## BRIEF 1
Set down, word for word, the part of the metadata maintenance passage that opens with the words containing "Adding New Functions" and closes with "through the API.".
## BRIEF 2
Answer these questions from the metadata maintenance passage:
(a) Which field must be updated before any ARI functions are used?
(b) In what tool is that update better done?
(c) How soon must the metadata be updated after the DDL changes?

Metadata maintenance is one of the most critical tasks in Active Retail Intelligence. No matter how well a business analyst defines exceptions and events, if the metadata does not accurately describe the DDL, ARI will not work correctly. Fortunately, because metadata reflects data storage specification and code specifications, it is not likely to change often in a redundant environment.

The following are requirements and recommendations for maintaining metadata.

Before Using Active Retail Intelligence

Prior to the use of any ARI functions, the REALM.SCHEMA field must be updated to reflect that actual schema name in which the functions and tables are deployed. This can be done through the user interface for several 100 realms, but is better done in SQL*Plus by looking at what already has a schema name and validating against the DDL. A couple of update statements should be sufficient.

Adding New Functions

A business analyst may define functions to calculate values not stored on the database or to act as action shells around existing Oracle functionality so that actions available on an event can be created. In these cases, metadata for these new DDL objects can be created at any time without regard to the production schedule. This is generally true of any newly created objects, including new external data sources monitored through the API.

Changing the DDL

When the DDL is changed, the metadata needs to be updated to reflect it immediately. Active Retail Intelligence processes that expect data objects with one definition and instead find a different definition will, as a result, miss processing any exception candidates that might have occurred between the time that the DDL is changed and the metadata is updated.

## INFORMATION SHOWN

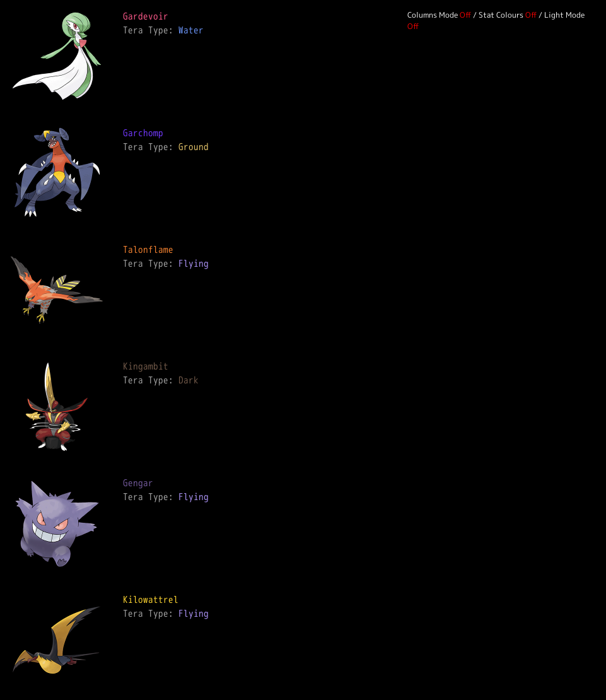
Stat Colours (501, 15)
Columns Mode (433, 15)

## TASK SOLUTION 1
Adding New Functions

A business analyst may define functions to calculate values not stored on the database or to act as action shells around existing Oracle functionality so that actions available on an event can be created. In these cases, metadata for these new DDL objects can be created at any time without regard to the production schedule. This is generally true of any newly created objects, including new external data sources monitored through the API.

## TASK SOLUTION 2
(a) The REALM.SCHEMA field.
(b) SQL*Plus.
(c) Immediately.